Listed records
┌──
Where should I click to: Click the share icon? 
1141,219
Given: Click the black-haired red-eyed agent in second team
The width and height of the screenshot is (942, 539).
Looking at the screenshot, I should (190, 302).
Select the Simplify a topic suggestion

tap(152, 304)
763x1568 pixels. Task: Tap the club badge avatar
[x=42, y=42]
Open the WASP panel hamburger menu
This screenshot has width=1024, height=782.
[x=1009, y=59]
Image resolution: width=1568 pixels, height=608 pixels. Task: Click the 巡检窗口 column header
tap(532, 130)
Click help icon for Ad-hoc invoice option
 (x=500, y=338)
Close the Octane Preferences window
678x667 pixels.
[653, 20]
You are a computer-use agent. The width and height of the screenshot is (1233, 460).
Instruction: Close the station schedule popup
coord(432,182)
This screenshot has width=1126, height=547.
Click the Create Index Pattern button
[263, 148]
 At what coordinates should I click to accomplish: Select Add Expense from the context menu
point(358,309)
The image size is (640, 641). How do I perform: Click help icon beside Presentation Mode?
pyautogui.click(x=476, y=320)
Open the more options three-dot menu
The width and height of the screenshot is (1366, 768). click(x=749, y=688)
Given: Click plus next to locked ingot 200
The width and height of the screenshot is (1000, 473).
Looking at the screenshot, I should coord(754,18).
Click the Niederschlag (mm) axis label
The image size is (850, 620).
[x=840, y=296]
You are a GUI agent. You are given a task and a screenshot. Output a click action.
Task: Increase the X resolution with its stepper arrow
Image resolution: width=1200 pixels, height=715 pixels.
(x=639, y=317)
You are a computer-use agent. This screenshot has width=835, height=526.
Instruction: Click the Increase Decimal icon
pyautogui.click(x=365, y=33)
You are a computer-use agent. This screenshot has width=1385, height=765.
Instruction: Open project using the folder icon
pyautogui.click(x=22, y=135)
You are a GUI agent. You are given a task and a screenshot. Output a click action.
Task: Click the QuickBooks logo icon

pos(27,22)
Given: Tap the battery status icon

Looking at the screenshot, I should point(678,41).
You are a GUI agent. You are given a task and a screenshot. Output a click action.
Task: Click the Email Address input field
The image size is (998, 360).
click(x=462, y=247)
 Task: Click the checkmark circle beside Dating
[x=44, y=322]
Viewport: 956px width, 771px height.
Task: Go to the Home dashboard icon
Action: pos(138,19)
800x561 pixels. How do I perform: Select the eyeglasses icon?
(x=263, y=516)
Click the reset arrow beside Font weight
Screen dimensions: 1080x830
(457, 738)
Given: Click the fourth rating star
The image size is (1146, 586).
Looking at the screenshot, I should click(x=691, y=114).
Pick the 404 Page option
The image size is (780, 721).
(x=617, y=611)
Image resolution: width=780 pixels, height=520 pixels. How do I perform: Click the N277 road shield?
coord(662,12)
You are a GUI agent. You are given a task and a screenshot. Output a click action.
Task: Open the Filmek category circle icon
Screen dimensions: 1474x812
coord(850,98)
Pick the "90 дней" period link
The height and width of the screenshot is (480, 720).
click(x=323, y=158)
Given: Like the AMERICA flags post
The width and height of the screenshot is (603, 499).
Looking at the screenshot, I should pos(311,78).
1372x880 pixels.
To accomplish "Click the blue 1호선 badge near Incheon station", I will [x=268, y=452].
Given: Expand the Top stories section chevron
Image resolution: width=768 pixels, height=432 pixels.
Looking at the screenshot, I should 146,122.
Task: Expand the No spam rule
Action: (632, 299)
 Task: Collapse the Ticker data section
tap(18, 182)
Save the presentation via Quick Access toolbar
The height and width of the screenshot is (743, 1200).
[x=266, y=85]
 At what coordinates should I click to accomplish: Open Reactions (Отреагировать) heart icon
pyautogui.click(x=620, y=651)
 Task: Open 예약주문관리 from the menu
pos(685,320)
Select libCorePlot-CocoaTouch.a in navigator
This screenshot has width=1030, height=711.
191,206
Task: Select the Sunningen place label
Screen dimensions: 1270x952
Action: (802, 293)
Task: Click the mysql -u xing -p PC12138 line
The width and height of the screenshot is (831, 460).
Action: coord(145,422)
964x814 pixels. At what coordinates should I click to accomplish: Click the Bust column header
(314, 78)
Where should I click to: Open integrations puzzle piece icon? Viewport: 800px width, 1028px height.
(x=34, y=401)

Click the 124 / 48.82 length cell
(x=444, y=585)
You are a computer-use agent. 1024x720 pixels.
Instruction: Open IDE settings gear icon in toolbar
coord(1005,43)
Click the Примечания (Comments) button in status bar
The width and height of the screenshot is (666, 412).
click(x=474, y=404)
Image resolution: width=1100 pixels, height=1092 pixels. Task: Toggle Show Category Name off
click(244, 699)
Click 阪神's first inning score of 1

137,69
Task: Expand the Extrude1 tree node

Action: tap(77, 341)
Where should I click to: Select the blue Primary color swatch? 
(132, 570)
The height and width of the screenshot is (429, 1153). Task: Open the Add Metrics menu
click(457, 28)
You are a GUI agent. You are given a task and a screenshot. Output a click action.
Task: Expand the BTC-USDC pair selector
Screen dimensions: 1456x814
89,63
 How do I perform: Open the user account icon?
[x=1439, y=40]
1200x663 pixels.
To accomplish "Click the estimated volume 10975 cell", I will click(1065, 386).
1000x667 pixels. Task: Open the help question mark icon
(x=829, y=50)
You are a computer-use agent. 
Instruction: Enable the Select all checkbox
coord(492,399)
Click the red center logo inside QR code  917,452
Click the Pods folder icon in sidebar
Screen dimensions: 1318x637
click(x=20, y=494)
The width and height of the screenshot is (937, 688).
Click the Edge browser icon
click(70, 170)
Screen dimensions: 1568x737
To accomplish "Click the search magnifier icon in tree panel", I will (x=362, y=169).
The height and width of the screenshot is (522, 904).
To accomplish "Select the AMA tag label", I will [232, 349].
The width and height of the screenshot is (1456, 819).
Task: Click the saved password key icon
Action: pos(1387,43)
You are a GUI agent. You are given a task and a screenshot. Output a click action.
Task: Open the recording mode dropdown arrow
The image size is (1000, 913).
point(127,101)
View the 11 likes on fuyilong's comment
└──
Problem details
Where a line of the entries above holds the word "arrow", return that line.

Solution to the exercise
Task: Increase the X resolution with its stepper arrow
Click the reset arrow beside Font weight
Task: Open the recording mode dropdown arrow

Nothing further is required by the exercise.